For convenience, the basic form of the light microscope has been modified by the designers, and a series of special adjustments can be made for specific purposes. Some are ergonomic, some are for ease of use with components, some are age-specific, and others are for well-defined purposes. Next, let's talk about specialized light microscope types.
Professional light microscope type
1. Inverted microscope
For some special purposes, especially for cell culture examination, it is more practical to install the microscope upside down. In this form of microscope, the inverted microscope, light source and condenser are at the top and guide the light down through the platform.
The front element of the objective lens is set at the top, and the eyepiece is tilted upwards so that the observer can study the specimen while it is still in its watery medium. Inverted microscopes are important in biological and medical research.
2. Stereoscopic microscope
Binocular stereoscopes are a pair of matching microscopes mounted side by side with a small Angle between the optical axes. The object is imaged independently for each eye and retains the stereoscopic effect that allows recognition of the relief on the object.

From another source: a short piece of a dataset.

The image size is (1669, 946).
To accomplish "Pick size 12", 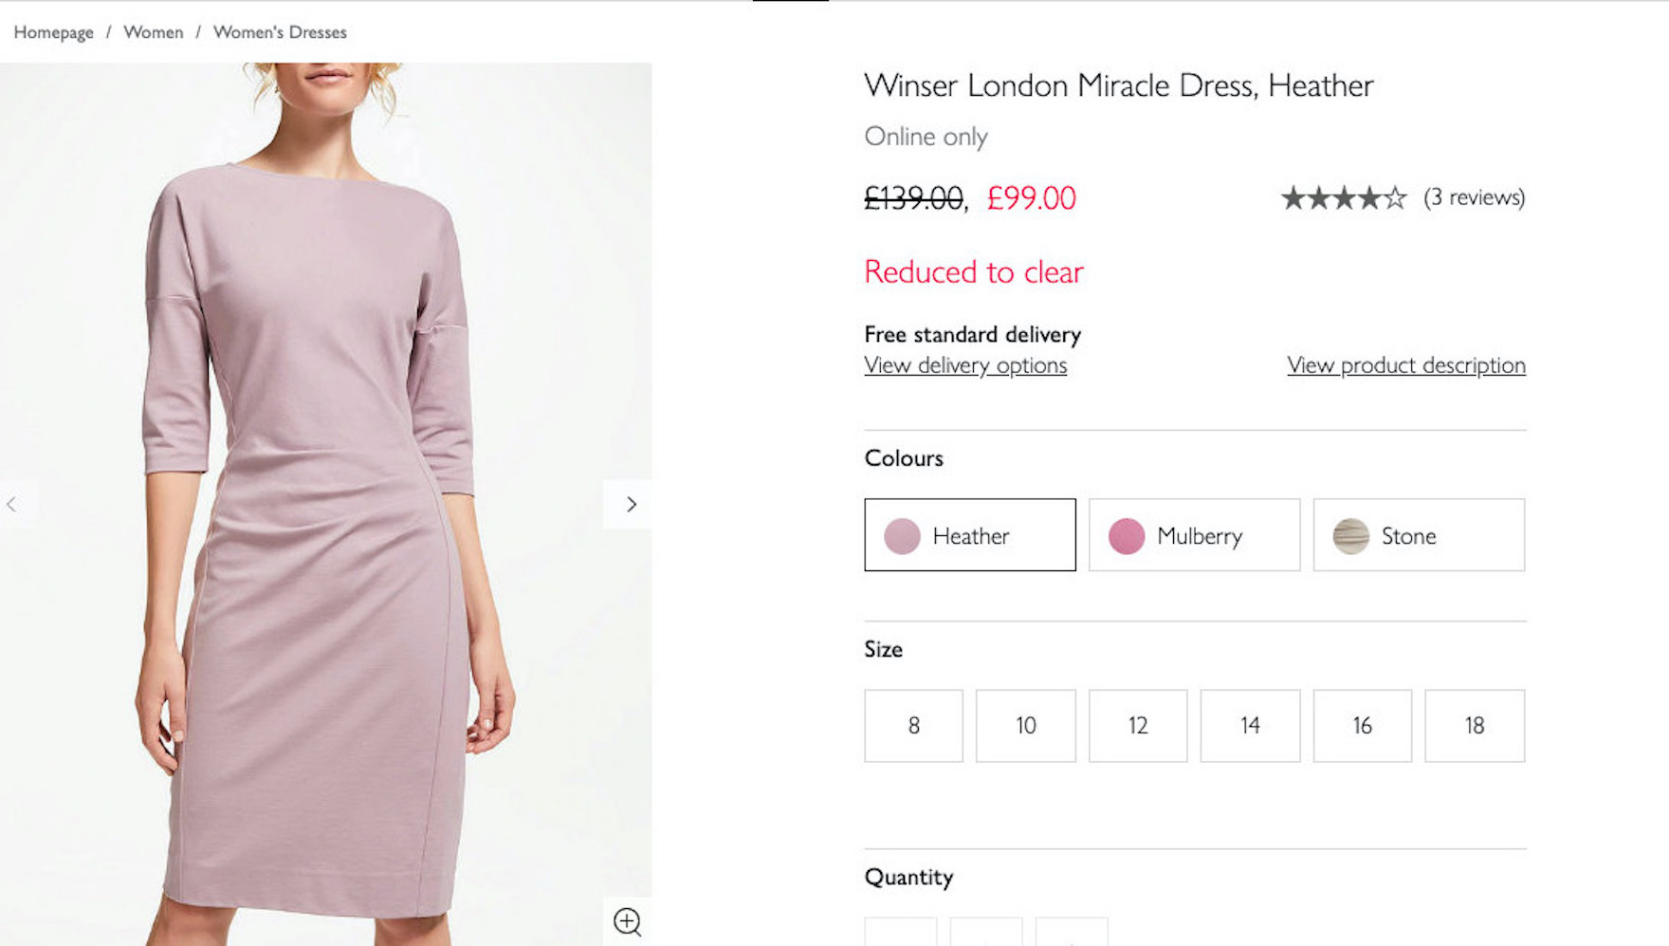I will coord(1138,726).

The effect can be exaggerated by proper choice of the design parameters for the microscopes. For practical reasons, the magnification of such instruments is usually in the range of 5-250 times. The microscope is important in any job that requires fine-tuning tools or equipment.
For example, stereomicroscopes are commonly used in biology laboratories to dissect subjects and in operating rooms for microsurgery. Medium power stereo microscopes in electronics manufacturing, they enable technicians to monitor the bonding of leads to integrated circuits.
3. Polarizing microscope
Polarizing microscopes are traditional microscopes with additional features that allow for polarized light. The instrument's light source is equipped with a polarizing filter, or polarizer, so the light it provides is linearly polarized.
When this linearly polarized light passes through the object being examined, it may not be affected, or, if the object is birefringent, it may be split into two beams with different polarizations. A second filter, a polarizer, is mounted on the eyepiece and blocks all but one type of polarization.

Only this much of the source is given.